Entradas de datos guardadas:
.....

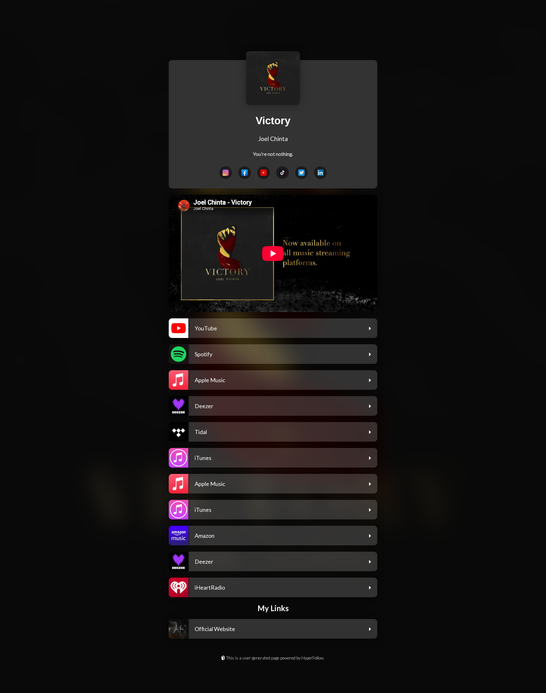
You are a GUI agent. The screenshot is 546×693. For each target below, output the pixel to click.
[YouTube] (263, 172)
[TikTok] (282, 172)
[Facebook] (244, 172)
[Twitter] (301, 172)
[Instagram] (225, 172)
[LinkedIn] (320, 172)
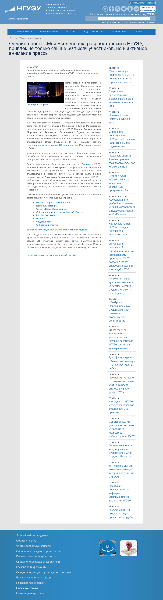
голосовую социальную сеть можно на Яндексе (62, 229)
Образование (48, 31)
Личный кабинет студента (32, 535)
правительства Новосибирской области (62, 212)
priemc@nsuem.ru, (109, 22)
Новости (37, 38)
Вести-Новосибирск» (56, 209)
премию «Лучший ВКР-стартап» (56, 145)
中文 (149, 14)
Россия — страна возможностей (53, 202)
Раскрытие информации (31, 566)
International (119, 31)
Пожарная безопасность (31, 582)
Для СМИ (72, 255)
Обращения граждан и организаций (38, 551)
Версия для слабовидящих (142, 3)
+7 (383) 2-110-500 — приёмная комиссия (137, 22)
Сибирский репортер (47, 225)
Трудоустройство (92, 31)
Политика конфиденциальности (36, 556)
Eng (144, 14)
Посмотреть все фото (37, 104)
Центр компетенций (58, 255)
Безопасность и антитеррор (33, 577)
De (154, 14)
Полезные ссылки (27, 587)
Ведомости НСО (90, 164)
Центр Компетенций (46, 205)
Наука (69, 31)
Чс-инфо (40, 218)
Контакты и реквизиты (17, 19)
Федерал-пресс (44, 221)
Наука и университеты (30, 593)
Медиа (139, 31)
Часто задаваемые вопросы (33, 545)
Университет (23, 31)
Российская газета (45, 215)
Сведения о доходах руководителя (38, 561)
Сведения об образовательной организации (115, 14)
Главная (13, 38)
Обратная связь (26, 540)
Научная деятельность (37, 255)
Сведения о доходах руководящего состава (43, 572)
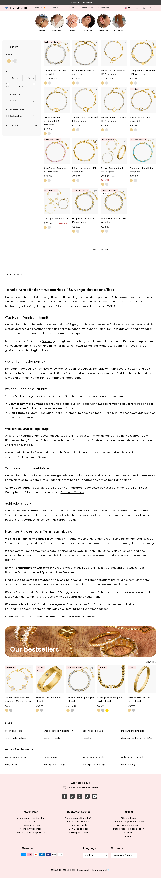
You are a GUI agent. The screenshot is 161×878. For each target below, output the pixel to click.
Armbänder (57, 616)
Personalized (87, 8)
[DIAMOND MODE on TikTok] (87, 796)
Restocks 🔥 (39, 8)
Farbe (9, 54)
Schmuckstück (14, 94)
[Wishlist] (149, 8)
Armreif (45, 480)
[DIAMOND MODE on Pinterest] (72, 796)
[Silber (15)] (15, 61)
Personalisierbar (15, 110)
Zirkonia (47, 341)
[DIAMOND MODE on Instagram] (79, 796)
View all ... (151, 661)
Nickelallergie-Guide (32, 457)
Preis (9, 71)
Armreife (42, 616)
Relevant (13, 46)
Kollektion (12, 125)
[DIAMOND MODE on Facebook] (64, 796)
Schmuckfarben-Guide (61, 519)
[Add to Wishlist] (67, 43)
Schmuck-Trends (72, 492)
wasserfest (132, 435)
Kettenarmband (87, 480)
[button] (129, 8)
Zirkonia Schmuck (83, 616)
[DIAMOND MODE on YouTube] (94, 796)
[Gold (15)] (9, 61)
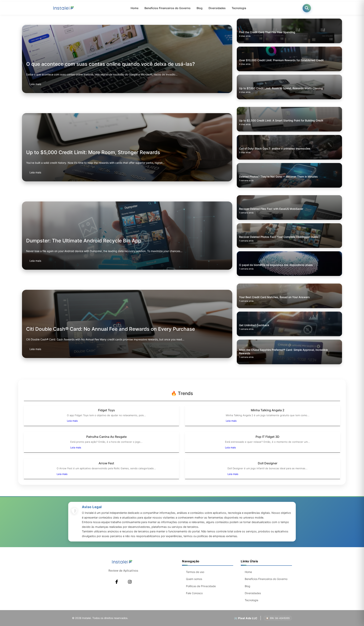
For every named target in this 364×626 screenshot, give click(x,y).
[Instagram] (130, 582)
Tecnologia (239, 8)
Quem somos (194, 579)
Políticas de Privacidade (201, 586)
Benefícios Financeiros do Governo (167, 8)
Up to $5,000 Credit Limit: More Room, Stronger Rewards (93, 152)
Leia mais (35, 84)
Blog (199, 8)
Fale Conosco (194, 593)
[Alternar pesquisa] (307, 8)
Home (134, 8)
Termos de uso (195, 572)
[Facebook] (117, 582)
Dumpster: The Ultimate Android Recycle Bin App (83, 241)
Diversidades (217, 8)
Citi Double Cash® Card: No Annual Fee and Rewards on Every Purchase (110, 329)
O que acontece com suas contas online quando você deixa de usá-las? (110, 64)
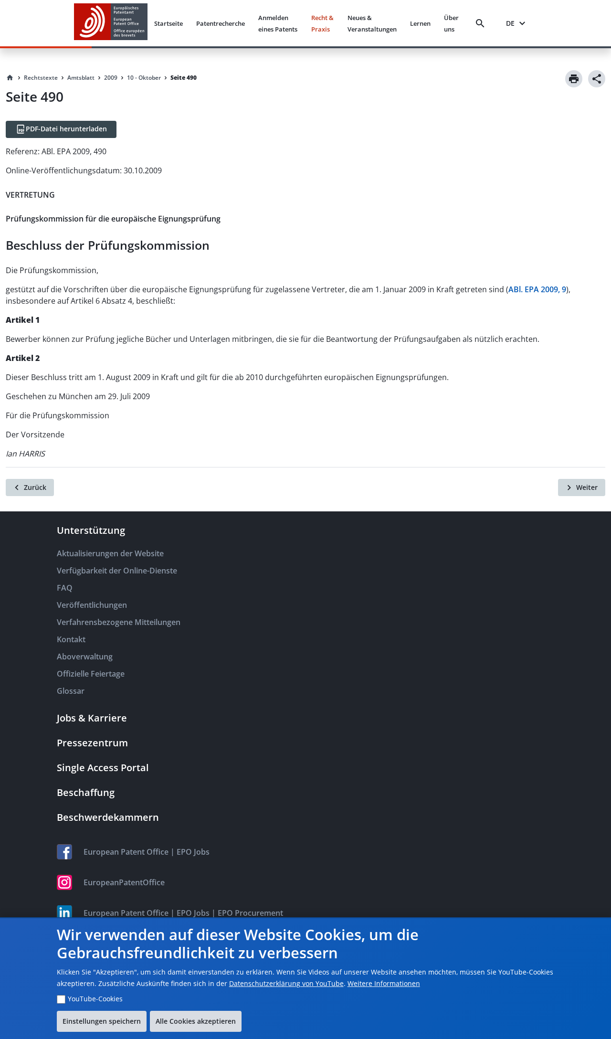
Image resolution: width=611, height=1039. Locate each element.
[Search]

.....

Tarea escrita:
Extraiga todas las líneas anteriores que contengan la cadena "click", teniendo en cuenta la distinción entre mayúsculas y minúsculas.

Solución del problema:
You are a GUI agent. The screenshot is 546×693. For each target below, output the pixel to click.
You are a GUI agent. The screenshot is 161×878. For each target below, output the pixel to click.
For every named target in this 364×626 screenshot, give click(x,y).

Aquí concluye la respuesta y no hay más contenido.